Il mondo, che fino a quel giorno dormiva placido nel suo sonno di scroll e indifferenza, di colpo si svegliò. Ma solo a metà. Un occhio aperto per piangere Israele, l’altro chiuso per non vedere Gaza. Si parlava di giustizia, ma odorava di vendetta. Si diceva sicurezza, ma si costruivano cimiteri. I bambini imparavano presto la geografia: qui si nasce col lutto, là con il missile.
Nella Striscia le scuole diventarono tende e i parchi crateri. Le madri chiamavano i figli scomparsi come in una filastrocca spezzata. Ogni bomba prometteva la pace, ma portava solo silenzio. Ogni silenzio pesava come un complice. E in mezzo a tutto, la parola “genocidio” veniva bandita, perché faceva paura, come se nominarla la rendesse vera.
Gli adulti, quelli importanti, si riunirono a tavola per dire che la colpa era del male, ma non si misero d’accordo su chi fosse il cattivo.
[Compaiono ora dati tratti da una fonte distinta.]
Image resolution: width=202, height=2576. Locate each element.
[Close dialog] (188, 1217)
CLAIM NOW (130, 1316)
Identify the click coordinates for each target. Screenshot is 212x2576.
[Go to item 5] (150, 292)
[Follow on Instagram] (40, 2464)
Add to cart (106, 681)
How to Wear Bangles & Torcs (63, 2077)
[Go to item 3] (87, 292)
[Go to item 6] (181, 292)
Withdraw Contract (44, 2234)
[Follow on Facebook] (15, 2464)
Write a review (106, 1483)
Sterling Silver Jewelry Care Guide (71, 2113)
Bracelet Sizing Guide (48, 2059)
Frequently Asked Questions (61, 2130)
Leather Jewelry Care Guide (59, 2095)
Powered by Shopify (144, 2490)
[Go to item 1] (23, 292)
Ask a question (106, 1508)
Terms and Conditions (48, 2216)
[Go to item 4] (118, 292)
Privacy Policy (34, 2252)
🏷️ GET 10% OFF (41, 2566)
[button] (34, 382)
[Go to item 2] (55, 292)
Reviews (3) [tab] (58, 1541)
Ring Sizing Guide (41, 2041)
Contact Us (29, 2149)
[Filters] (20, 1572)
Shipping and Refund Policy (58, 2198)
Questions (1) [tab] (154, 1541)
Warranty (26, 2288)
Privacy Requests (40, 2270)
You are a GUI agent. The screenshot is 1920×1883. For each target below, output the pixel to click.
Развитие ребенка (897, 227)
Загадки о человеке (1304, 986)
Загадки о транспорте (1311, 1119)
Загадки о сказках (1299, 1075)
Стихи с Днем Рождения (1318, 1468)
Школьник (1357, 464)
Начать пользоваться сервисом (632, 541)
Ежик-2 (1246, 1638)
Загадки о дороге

Intanto il male, senza farsi troppo notare, si serviva un altro bicchiere di sangue. I telegiornali lo chiamavano equilibrio. Le fabbriche d’armi lo chiamavano opportunità. I governi, realismo.
E così, nella favola del mondo che smise di dormire, tutti continuarono a recitare la parte dei buoni. Nessuno vinse, ma ci fu chi fece affari. I bambini però, quelli che ancora riescono a sognare, chiesero una sola cosa: che un giorno, invece dei confini, si disegnassero alberi. E che le bombe, almeno nei racconti, esplodessero solo in petali.